Derek Rodrom—Exile was surprised to know the name. Another large player in Project Rebirth. She had stumbled into the center of the operation. Now she only needed to ensure that all the pieces fell into place. Rescue the doctor, force him to put his research into practice, and finally give humanity the edge it so desperately needed in the war.
It was difficult to delve into the deeper recesses of someone’s mind. Emotions and surface thoughts were simple, the flotsam constantly generated by undisciplined minds. Secrets were kept deeper down, not broadcast as easily or as often. Even humans had some practice in that regard. She fired a few more projections at the man, to see if she could switch the path of his thoughts, but he was concentrating all of his effort on the rescue of his friend. It seemed the pilot wouldn't be giving her any more intel.
No matter, she did not need the codes if there was another way to advance the project. The Condemned would be on the planet they were heading to, and with them she could find Derek Rodrom and ensure his work was finished.
Chapter 36
Rodrom
The weaveroot wasn't working. Or at least that's how Rodrom saw it. Lorelei seemed beyond reason with excitement over the notion that an “ironblood” could possess the gifts of her people. For Rodrom, all it amounted to was a constant influx of noise and bodily aches as she tried to show him the ropes.
"Concentrate, DerekRodrom, you have to allow the Weave to speak to you," she told him, a look of serene patience on her face.
"I have no trouble tuning in. Sorting out all the noise without my head exploding is the tricky part."

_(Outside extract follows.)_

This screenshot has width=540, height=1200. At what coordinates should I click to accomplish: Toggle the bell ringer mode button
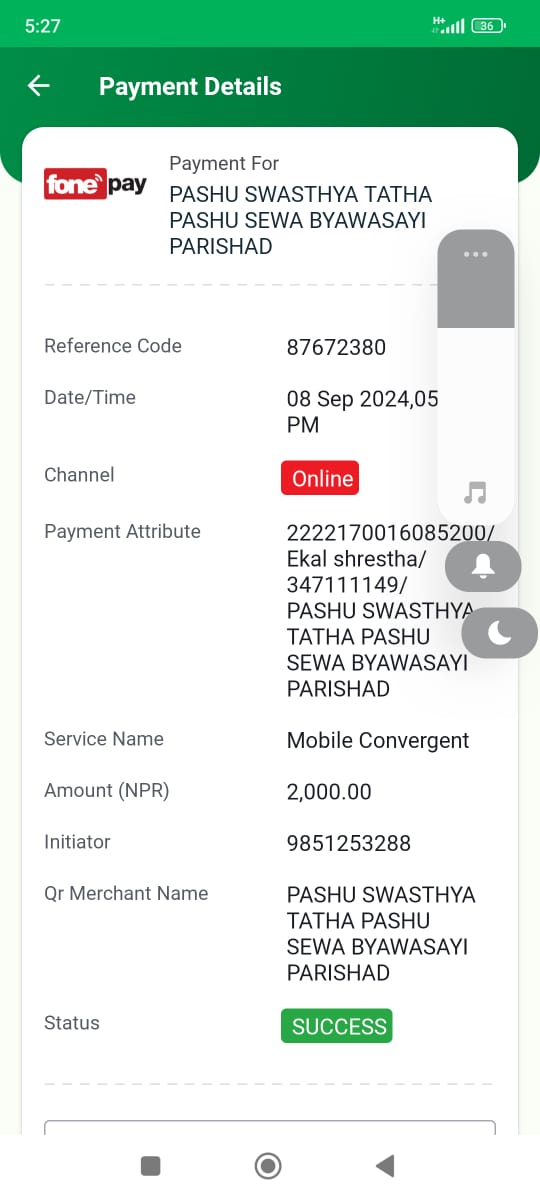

Every life around him was like a garage band trying to outdo every other kid on the block. The unintelligible, inseparable noises made his head spin. He felt as though he should have the mother of all headaches, but somehow it was the rest of him that hurt. It felt like tiny needles were being slowly pressed into every inch of his palms, and the same with the soles of his feet. He longed for a med scan to tell him what sort of physiological changes were happening to his body. What sort of damage, or enhancements, the weaveroot was making beneath his flesh.
His whole body was an exercise in extremes. While his joints ached and popped, his muscles felt larger and tighter. His pulse throbbed in his neck as though he had just finished a marathon, but his lungs had none of the burn he had come to associate with exertion. Somehow the weaveroot was allowing him to transport more oxygen—or barring that, it was making him use less when he moved. His artificial copper-based blood was only a quarter as effective as a regular human’s, but it was the only way the Grelkins could cure him of leukemia. The procedure had altered him down to the bone marrow, and he had felt it ever since.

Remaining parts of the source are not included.